The thought of a natural disaster can be stressful and frightening, but you can prepare yourself and your family by being informed, planning ahead and taking action.


Get ready NOW

  • Pay attention to weather reports. Heed the warnings of local or state officials, and evacuate the area if necessary.
  • If you are under a tornado or flood warning, find safe shelter right away. Personal safety should be your primary concern during hazardous conditions.
  • Make a family emergency plan; sign up for emergency alerts and review evacuation zones and routes.
  • Know the types of flood risk in your area. Keep important documents in a waterproof container. Create password-protected digital copies.
  • Protect your property. Move valuables to higher levels. Declutter drains and gutters. Install check valves. Consider a sump pump with a battery.
  • Have disaster supply kits ready. Gather supplies in case you have to leave immediately, or if services are cut off. Keep in mind each person’s specific needs, including medication. Don’t forget the needs of pets. Obtain extra batteries and charging devices for phones and other critical equipment.
  • When thunder roars, go indoors. A sturdy building is the safest place to be during a thunderstorm. While indoors, avoid running water or using landline phones. Electricity can travel through plumbing and phone lines. If you are boating or swimming, get to land and find a sturdy, grounded shelter or vehicle immediately. Do not touch anything metal.
  • Be aware of the risk of electrocution. Do not touch electrical equipment if it is wet or if you are standing in water. If it is safe to do so, turn off the electricity to prevent electric shock.
  • Avoid wading in floodwater, which can contain dangerous debris and be contaminated. Underground or downed power lines can also electrically charge the water.
  • Never use generators, grills, camp stoves or other gasoline, propane, natural gas or charcoal-burning devices inside, or even outside near an open window.

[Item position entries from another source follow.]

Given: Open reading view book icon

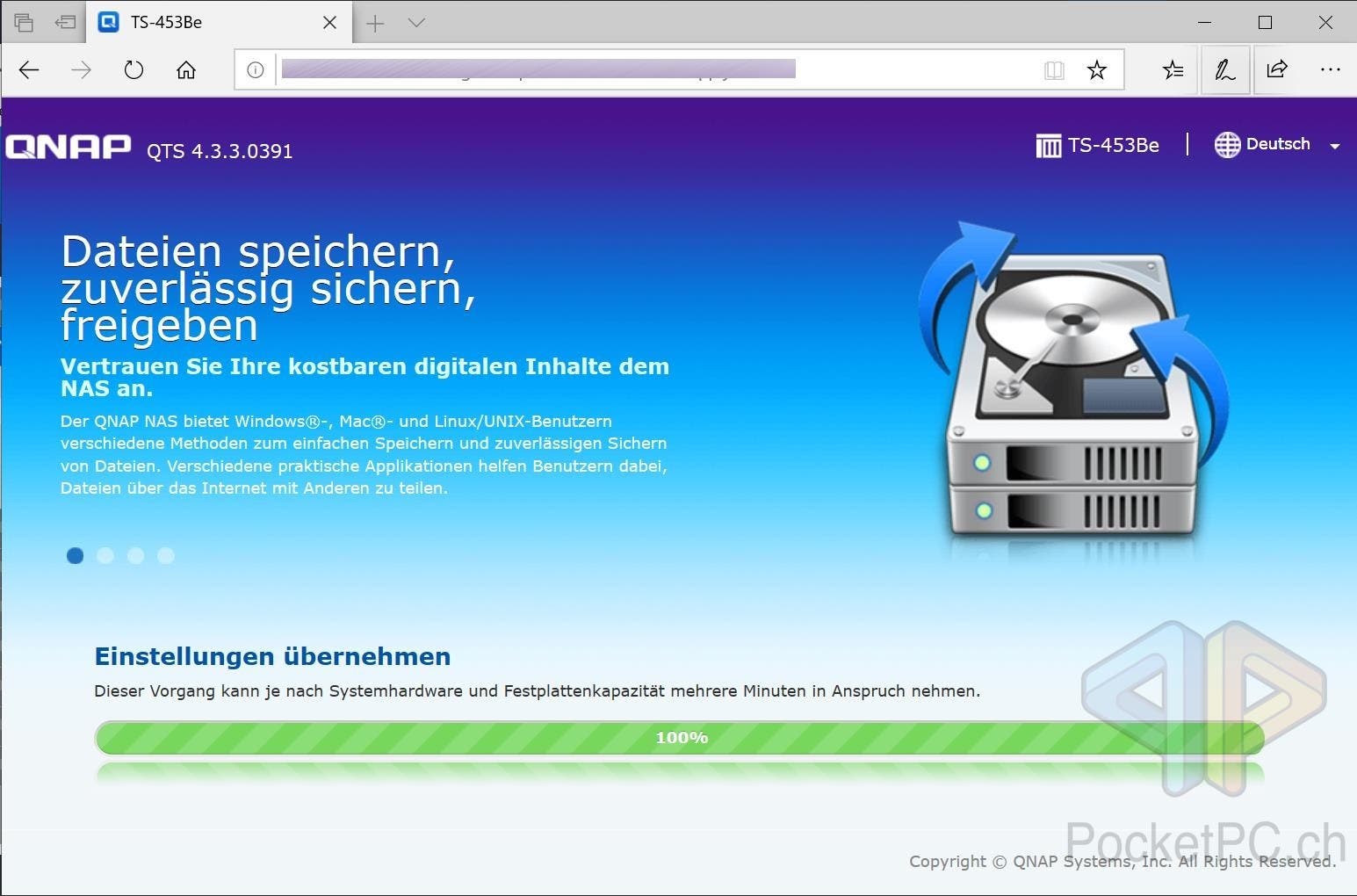Looking at the screenshot, I should (x=1054, y=70).
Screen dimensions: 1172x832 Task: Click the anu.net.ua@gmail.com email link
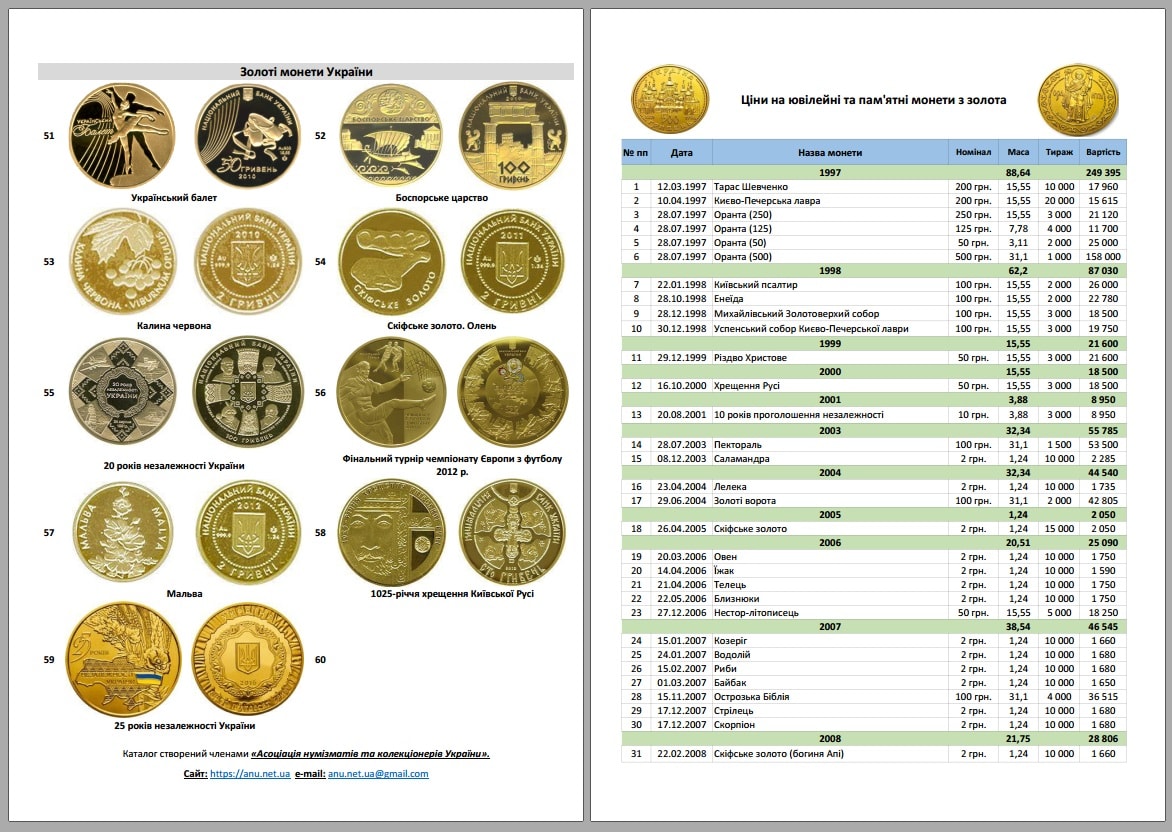378,774
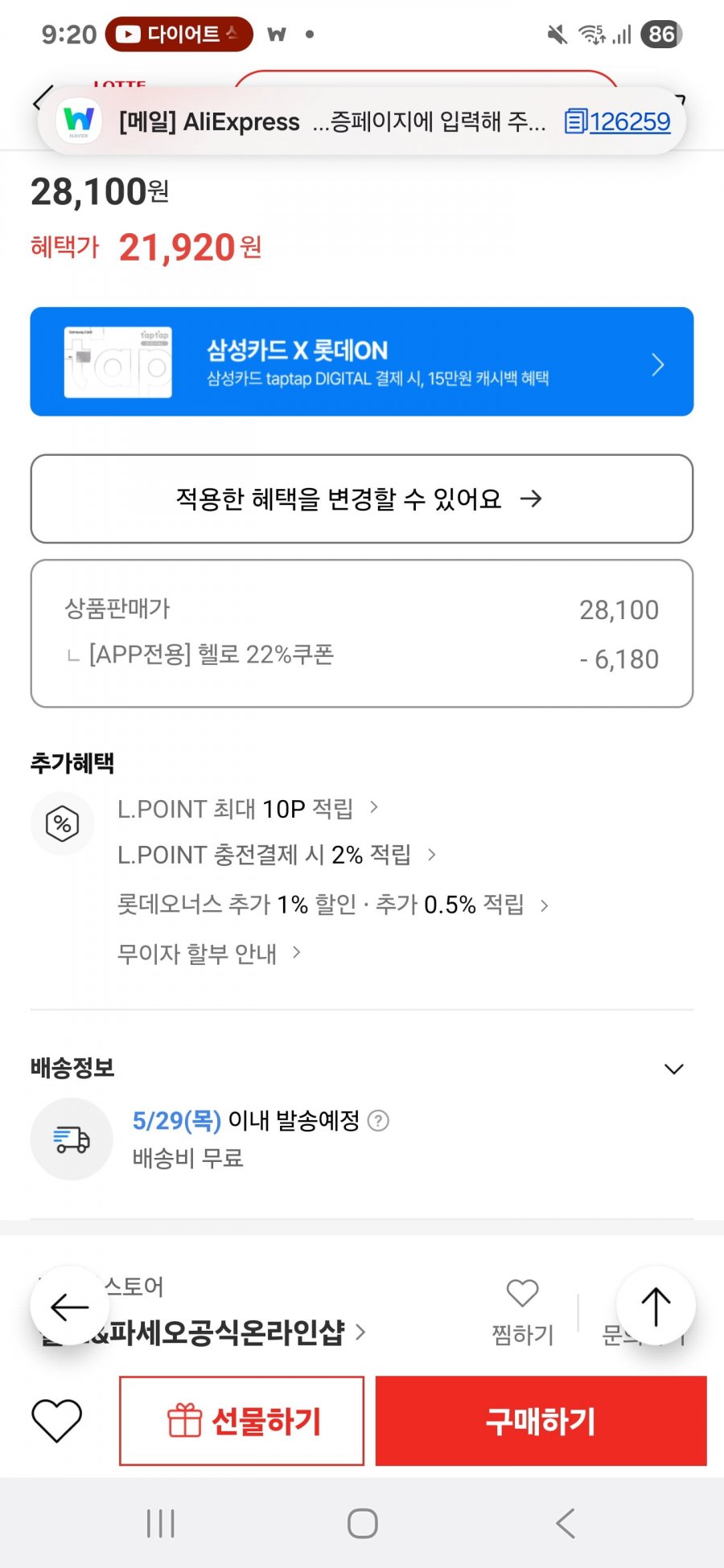Tap the 선물하기 gift button
This screenshot has width=724, height=1568.
(241, 1421)
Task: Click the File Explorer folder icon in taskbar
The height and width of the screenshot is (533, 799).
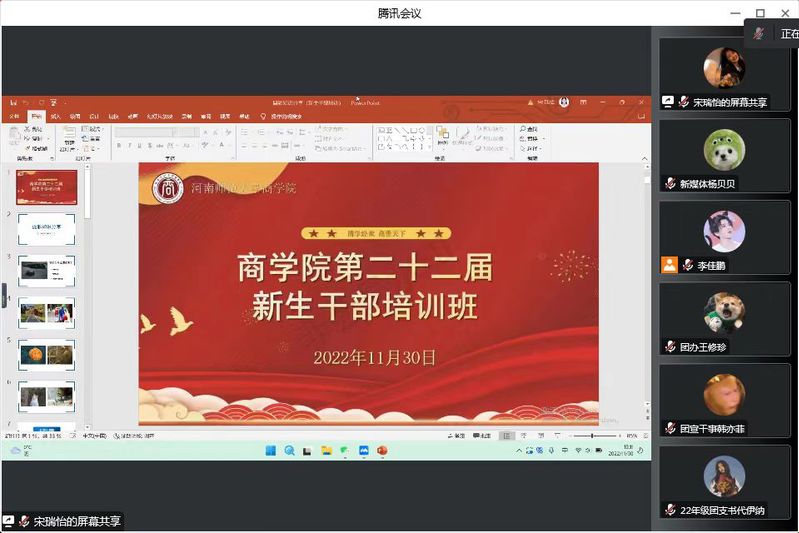Action: 326,451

  • Keep listening to EAS, NOAA Weather Radio, and local authorities for updated information.
  • Stay clear of fallen power lines or broken utility lines.
  • Do not enter damaged buildings until you are told that they are safe. Structures can sustain damage from high winds, flooding and storm-carried debris during a storm event.
  • Save your phone calls for emergencies. Phone systems are often down or busy after a disaster. Use text messaging or social media to communicate with family and friends.
  • Be careful during clean up. Wear thick-soled shoes, long pants and work gloves.